The list could go on, but I think that's enough. I still can't understand why college administrators still think their doctorates and reserved parking spaces somehow grant them the authority to supersede the US Constitution, the VA Constitution, and the authority of the state legislators.

Empty Holster protest

This week (April 20-24) is the SCCC's "Empty Holster" protest. Pretty simple idea, openly wear an empty holster around campus and to class to protest your universities policy against carry on campus (nearly all have them).

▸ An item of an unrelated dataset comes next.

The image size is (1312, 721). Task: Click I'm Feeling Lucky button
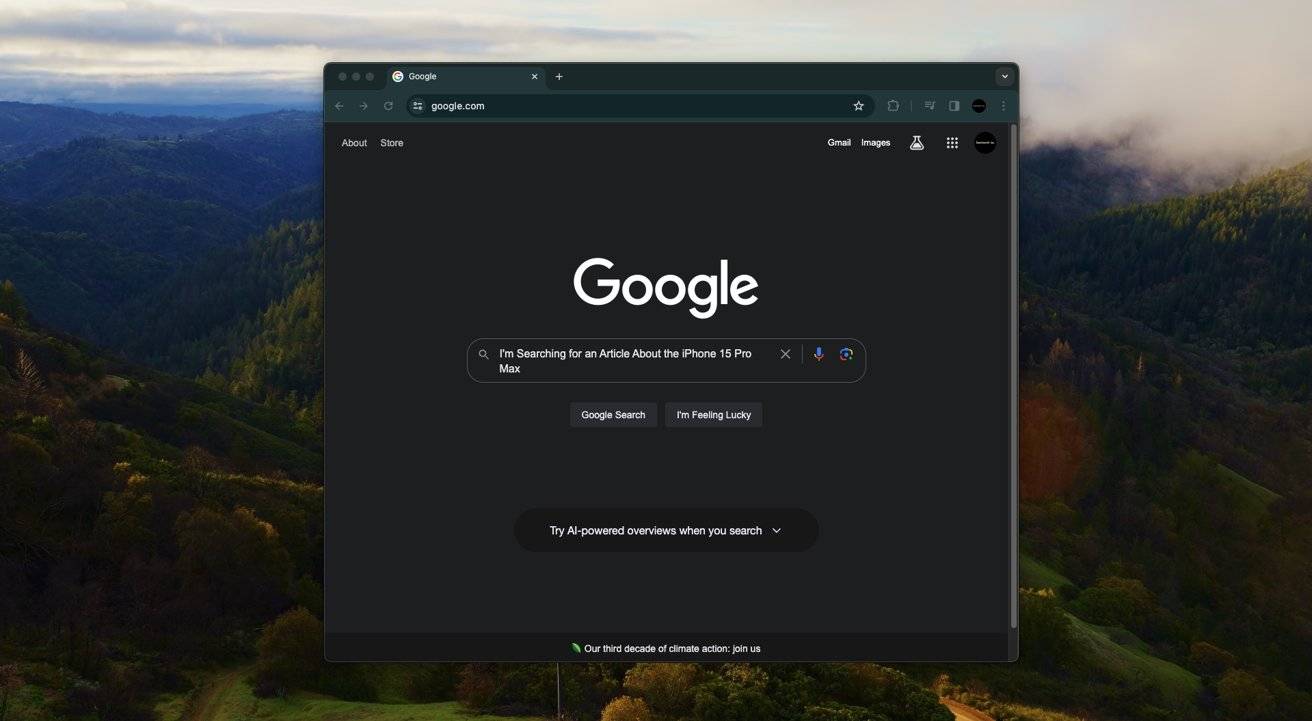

Sadly, but predictably, this has ruffled some feathers in academia. The blowback has ranged from angry e-mails to campus organizers (from professors), cancelled classes, and at least one anecdotal instance of a professor barring students from wearing holsters to class. Apparently the often vaunted freedom of speech, expression, and political protest that is supposed to be fostered in an academic environment only applies if you conform to the liberal agendas pervasive to academia.

Tuesday, April 14, 2009

A blog to watch

No not this one... I've been slacking lately.

This one.

I started this in July, 1968. My friends and I have examined every American gun control law, and every law that permits, allows, encourages, or requires citizens to own guns. All 22,309 of them. On the way, we gathered 26 four drawer filing cabinets of information on crime reporting, crime statistics based on crime reporting, and a host of other things. At the end, I intend to bring it all together and explain why I describe gun control advocates in just two words and a prefix. Pro crime activists.